▶ [Supplied data]
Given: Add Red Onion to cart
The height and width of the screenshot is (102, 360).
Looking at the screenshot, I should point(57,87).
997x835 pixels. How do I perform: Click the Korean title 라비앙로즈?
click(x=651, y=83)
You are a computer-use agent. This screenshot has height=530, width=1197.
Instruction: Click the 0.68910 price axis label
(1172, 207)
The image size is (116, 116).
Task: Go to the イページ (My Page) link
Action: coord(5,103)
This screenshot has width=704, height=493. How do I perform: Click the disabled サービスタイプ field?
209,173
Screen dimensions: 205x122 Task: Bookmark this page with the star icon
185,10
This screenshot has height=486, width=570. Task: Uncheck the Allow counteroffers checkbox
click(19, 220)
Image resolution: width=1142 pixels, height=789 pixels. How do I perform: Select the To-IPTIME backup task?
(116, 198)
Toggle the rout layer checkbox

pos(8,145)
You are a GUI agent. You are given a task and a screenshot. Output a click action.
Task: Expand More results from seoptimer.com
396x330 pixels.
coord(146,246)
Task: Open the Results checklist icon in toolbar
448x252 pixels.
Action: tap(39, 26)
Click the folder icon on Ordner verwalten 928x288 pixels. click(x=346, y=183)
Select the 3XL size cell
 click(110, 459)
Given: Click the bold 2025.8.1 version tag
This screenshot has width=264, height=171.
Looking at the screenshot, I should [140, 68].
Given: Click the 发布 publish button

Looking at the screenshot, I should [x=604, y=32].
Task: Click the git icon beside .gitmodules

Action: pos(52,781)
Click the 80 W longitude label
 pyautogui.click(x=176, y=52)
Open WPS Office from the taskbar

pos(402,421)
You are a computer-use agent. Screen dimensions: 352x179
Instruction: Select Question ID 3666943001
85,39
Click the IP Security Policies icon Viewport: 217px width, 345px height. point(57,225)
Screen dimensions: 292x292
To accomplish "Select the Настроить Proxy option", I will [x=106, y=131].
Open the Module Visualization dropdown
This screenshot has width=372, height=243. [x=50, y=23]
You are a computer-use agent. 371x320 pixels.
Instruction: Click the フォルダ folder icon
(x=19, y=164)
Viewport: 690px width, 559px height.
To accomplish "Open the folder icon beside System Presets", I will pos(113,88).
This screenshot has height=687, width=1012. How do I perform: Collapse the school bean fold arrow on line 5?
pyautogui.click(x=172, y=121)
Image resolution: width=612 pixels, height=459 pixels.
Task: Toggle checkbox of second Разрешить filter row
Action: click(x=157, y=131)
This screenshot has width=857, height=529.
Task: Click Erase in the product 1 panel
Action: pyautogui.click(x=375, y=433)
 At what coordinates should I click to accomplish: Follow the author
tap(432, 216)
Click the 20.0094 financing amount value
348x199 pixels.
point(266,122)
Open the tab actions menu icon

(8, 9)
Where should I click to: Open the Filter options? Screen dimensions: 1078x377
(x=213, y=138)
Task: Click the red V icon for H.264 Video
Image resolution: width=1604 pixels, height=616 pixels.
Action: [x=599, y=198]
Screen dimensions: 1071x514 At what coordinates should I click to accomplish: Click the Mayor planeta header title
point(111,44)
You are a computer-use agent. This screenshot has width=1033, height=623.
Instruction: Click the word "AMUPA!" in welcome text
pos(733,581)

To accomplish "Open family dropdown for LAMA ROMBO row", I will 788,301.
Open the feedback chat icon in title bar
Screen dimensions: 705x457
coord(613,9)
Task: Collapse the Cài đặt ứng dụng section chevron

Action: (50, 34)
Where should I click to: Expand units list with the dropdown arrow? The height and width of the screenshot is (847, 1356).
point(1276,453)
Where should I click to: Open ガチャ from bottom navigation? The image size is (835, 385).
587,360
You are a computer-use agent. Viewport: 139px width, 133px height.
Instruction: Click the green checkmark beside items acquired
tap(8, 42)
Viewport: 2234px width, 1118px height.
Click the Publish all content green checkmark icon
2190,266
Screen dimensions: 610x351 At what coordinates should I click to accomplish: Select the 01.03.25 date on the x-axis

▶ [What you will do]
Wherever a line in the data above holds "agent", copy that line.

▶ [Final answer]
You are a computer-use agent. This screenshot has height=530, width=1197.
You are a GUI agent. You are given a task and a screenshot. Output a click action.
You are a computer-use agent. Screen dimensions: 352x179
You are a computer-use agent. 371x320 pixels.
You are a computer-use agent. This screenshot has width=1033, height=623.
You are a computer-use agent. Viewport: 139px width, 133px height.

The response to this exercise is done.